Even in isolated North Korea, expert tech skills are rewarded with wealth, benefits, and prestige, according to a new report from Reuters. Following on the heels of allegations that last week’s Sony Pictures Entertainment breach — which leaked popular films and embarrassing information about the racial and gender breakdowns of the company’s top earners — was perpetrated by North Korea, Reuters sources say that for smart North Koreans, entrance to the secret hacker unit is the key to the good life.
The reclusive state’s hackers are reportedly part of an 1,800-person elite unite called Bureau 121, a subsection of the General Bureau of Reconnaissance. (That’s a state-run spy agency, if the name doesn’t already give that away.) Candidates are selected when they’re still teenagers, and sent to the state University of Automation. “They are handpicked,” said computer science professor Kim Heung-kwang, who defected to South Korea a decade ago. “It is a great honor for them. It is a white-collar job there and people have fantasies about it.” And, presumably, there’s less of a chance of being summarily executed when you make a failed bid for power than there is in politics.

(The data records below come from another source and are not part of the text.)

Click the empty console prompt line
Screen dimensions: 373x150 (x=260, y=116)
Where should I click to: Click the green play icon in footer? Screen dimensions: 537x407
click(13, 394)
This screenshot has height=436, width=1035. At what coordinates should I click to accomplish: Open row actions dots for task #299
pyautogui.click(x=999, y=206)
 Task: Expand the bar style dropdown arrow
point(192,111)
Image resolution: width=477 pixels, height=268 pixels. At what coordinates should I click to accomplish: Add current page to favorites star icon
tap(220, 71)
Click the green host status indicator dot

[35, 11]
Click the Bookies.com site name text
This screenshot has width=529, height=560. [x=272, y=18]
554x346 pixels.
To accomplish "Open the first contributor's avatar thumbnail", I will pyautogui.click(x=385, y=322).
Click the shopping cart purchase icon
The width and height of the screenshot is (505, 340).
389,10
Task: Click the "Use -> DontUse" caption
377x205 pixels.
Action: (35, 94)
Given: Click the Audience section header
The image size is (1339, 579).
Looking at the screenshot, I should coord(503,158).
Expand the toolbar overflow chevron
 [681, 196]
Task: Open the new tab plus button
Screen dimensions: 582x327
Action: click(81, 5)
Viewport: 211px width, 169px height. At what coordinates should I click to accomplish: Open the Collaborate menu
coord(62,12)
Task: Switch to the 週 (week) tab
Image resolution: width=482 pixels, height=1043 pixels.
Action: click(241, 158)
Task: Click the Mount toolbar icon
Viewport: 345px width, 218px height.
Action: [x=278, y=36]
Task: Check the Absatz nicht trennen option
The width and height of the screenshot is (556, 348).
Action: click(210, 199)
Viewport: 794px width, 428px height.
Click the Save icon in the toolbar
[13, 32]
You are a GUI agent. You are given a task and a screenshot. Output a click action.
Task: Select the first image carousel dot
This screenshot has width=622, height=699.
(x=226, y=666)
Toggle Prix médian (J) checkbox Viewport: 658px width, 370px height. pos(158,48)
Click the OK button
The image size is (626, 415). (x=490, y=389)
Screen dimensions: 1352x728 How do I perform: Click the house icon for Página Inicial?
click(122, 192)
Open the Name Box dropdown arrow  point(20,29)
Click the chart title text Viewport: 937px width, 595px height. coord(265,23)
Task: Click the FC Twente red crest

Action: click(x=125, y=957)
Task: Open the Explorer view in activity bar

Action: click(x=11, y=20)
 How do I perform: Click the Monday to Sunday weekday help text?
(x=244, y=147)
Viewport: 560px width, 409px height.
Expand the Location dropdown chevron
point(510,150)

It may not quite be the six-figure salary and egg-freezing bonus of the Bay Area, but these hackers get the North Korean equivalent: social mobility and security for themselves and their families, a rarity in the restrictive society. “My friend, who belongs to a rural area, could bring all of his family to Pyongyang,” another defector, Jang Se-yul, told Reuters. “Incentives for North Korea’s cyber experts are very strong … they are rich people in Pyongyang.” That friend now works for a North Korean trading company overseas, where he is indistinguishable from a regular employee.
As for the attack on Sony itself, reports of North Korean involvement have been inconclusive, and the country denies involvement. The attack does, however, mirror similar attacks on South Korea by a group dubbed DarkSeoul (which may or may not be affiliated with the Northern government). Last year, attacks assigned to the group broadcast a message across 30,000 computers in the South: “Long live General Kim Jong Un, president of reunification!”